Top Credit Scams to Avoid

It’s National Consumer Protection Week, which may not mean a heck of lot to you (after all, there’s no school or work holiday). But for those in the consumer protection world, it’s a chance for us to try to draw some attention to all those scams we hear about on a regular basis. Here are some of the top credit rip-offs that surface time and again:

1. Credit repair scams: There are no “loopholes” in federal law that allow consumers to remove accurate but negative information. That doesn’t mean that kind of info isn’t removed sometimes, but there’s no secret way to accomplish it – short of illegally paying an insider at the credit agencies.

2. Piggybacking: Renting out tradelines to boost someone’s credit is still around, but it’s illegal if you use it to commit credit fraud. I’ll post more about this soon, but in the meantime, you can read this NY Times article.

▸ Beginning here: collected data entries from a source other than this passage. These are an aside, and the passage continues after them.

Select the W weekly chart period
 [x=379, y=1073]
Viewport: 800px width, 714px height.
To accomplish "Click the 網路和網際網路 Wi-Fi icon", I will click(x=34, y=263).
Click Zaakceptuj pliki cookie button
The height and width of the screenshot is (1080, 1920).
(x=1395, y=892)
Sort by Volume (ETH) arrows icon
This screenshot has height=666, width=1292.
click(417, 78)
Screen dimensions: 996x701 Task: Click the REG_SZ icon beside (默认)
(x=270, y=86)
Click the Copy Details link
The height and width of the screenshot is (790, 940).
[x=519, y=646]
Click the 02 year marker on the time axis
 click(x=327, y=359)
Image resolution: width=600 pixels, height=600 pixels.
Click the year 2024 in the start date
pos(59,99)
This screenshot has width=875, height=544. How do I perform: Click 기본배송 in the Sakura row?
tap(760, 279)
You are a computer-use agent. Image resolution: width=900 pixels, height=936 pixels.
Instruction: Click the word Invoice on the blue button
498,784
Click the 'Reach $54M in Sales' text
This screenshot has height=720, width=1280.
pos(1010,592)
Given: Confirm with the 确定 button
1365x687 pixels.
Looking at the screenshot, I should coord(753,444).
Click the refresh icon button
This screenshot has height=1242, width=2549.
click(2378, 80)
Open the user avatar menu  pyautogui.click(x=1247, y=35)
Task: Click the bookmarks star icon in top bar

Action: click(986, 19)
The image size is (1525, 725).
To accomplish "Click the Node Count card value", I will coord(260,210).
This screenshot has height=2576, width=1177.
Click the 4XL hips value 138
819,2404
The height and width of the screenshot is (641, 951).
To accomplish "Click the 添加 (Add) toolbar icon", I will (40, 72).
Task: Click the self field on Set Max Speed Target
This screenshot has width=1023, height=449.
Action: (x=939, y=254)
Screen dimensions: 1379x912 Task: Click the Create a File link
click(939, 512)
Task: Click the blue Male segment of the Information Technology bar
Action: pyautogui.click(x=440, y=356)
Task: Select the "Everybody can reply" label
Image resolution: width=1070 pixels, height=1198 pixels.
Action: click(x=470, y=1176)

3. Debt reduction scams: Credit counseling, debt negotiation and debt settlement can be legitimate ways to deal with your debt. But hundreds of new, inexperienced companies have cropped up to take advantage of consumers who are dealing with the credit crunch. Many of these companies will take your money and run. You’ll still be trying to deal with your debt, and they’ll be sipping margaritas on the beach in Mexico, courtesy of your fees. (Or trying to pay off an FTC fine whichever comes first.)

4. Debt elimination scams: Sorry, but debt is not illegal. Given the rates some companies charge, it should be! Steer clear of companies promising you they can legally wipe out your debt. It just ain’t so.

If you’ve been taken by a credit scam, make sure you report it to the FTC and your state Attorney General’s Office. They won’t take action on your individual case, but they do stop companies when they see a pattern of abuse.